![The Japanese economy is shrinking due to weak consumer spending and car problems 1 The Japanese economy is shrinking due to weak consumer spending and car problems](https://www.trendfeedworld.com/wp-content/uploads/2024/05/The-Japanese-economy-is-shrinking-due-to-weak-consumer-spending.jpg)
TOKYO — Japan's economy shrank 2% annually in the first quarter of this year as consumption and exports fell, the government said on Thursday.
While unemployment in the world's fourth-largest economy has remained relatively low at around 2.6%, wage growth has been slow and prices have risen, partly due to the yen's weakness against the US dollar.
Preliminary seasonally adjusted gross domestic product (GDP), a measure of the value of a country's products and services, fell 0.5% quarter-on-quarter in the January-March period, according to the Cabinet Office.
The annual interest rate measures what would have happened if the quarterly interest rate had lasted a year.
The Japanese yen has recently traded at its lowest level in three decades, with the US dollar trading at around 155 yen.

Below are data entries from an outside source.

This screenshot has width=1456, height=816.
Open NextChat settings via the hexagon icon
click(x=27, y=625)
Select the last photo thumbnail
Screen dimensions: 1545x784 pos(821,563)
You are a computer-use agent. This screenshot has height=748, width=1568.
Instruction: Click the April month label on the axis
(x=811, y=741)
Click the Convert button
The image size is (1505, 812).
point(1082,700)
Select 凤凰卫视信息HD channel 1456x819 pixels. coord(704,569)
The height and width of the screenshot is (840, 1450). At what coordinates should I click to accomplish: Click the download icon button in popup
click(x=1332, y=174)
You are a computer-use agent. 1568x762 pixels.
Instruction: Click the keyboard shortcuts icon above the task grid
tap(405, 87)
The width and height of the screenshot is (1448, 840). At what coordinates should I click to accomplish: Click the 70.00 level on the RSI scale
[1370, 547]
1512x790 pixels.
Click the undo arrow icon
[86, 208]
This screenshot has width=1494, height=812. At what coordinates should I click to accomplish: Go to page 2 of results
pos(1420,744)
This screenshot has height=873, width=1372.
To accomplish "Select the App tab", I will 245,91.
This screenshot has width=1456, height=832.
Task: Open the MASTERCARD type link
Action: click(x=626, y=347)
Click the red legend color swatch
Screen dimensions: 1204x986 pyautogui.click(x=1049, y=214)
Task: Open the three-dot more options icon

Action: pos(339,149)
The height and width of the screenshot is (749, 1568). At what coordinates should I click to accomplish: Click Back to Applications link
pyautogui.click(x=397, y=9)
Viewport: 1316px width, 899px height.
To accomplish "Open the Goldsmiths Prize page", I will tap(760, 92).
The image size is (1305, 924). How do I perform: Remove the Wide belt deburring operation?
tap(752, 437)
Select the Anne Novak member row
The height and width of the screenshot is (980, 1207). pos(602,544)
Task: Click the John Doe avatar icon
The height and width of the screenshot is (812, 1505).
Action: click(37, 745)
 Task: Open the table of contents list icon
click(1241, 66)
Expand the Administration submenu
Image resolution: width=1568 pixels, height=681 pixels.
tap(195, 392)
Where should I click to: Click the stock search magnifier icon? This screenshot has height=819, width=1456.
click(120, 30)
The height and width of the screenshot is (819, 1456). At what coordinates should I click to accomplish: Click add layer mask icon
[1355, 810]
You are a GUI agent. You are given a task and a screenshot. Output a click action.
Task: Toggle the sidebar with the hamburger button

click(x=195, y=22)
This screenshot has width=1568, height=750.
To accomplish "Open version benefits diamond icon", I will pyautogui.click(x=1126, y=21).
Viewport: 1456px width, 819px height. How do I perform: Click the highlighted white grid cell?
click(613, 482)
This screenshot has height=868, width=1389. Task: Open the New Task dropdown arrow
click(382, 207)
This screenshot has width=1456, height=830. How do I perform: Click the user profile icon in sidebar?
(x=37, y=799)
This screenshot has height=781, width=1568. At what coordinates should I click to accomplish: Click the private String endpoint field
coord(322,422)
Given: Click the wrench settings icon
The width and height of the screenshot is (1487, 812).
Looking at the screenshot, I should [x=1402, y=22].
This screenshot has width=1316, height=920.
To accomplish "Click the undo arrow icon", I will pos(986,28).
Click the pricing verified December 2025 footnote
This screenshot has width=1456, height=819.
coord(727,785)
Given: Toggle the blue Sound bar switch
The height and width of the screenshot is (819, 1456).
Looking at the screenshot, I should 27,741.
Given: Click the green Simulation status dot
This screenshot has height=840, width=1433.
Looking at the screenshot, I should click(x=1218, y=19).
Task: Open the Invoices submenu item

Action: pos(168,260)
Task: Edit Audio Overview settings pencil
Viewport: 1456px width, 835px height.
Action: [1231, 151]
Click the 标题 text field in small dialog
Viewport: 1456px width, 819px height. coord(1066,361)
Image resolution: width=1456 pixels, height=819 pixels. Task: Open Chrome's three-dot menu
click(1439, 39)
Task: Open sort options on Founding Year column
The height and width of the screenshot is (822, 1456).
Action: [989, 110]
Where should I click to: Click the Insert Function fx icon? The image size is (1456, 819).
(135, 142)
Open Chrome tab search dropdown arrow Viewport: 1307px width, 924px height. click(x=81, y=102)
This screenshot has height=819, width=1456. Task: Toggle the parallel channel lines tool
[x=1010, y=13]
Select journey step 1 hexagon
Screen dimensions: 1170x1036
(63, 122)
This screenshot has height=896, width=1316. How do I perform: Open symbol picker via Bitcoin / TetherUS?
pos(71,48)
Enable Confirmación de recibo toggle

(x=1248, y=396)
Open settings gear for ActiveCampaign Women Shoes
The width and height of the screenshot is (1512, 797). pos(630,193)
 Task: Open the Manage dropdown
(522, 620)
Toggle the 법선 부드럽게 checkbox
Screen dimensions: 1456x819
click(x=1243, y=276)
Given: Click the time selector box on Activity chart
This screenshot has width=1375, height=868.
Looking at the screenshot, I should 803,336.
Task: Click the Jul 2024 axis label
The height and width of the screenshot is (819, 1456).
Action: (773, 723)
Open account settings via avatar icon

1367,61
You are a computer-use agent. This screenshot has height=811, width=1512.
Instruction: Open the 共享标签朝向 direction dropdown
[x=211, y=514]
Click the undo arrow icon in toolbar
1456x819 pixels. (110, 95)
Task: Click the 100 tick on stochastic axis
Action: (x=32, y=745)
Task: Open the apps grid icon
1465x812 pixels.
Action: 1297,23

That has helped tourism, but hurts purchasing power, especially for a country that imports almost all of its energy.
The latest results were generally worse than what analysts had predicted. Sluggish consumer spending is a major problem, as private consumption is responsible for half of Japan's economic activity.
Another negative impact on growth was problems at automaker Toyota Motor Corp.'s subsidiary, although production has now resumed. Earlier this year, the Japanese government ordered Daihatsu Motor Co. ordered to stop production of the entire range due to falsified safety test results.
Robert Carnell, an analyst at ING, noted that disruptions to car production and sales caused by the safety scandal have dampened overall growth, but that means they are likely to recover later this year.
“Monthly activity data has been showing gradual normalization since March,” he said.
The latest data poses a challenge for Japan's central bank on when to raise rates further, a move expected to happen sooner or later, possibly in July.
Policymakers are likely to act more cautiously in a weak economy. The Bank of Japan raised interest rates earlier this year for the first time since 2007, but only to a range of zero to 0.1%, from minus 0.1%.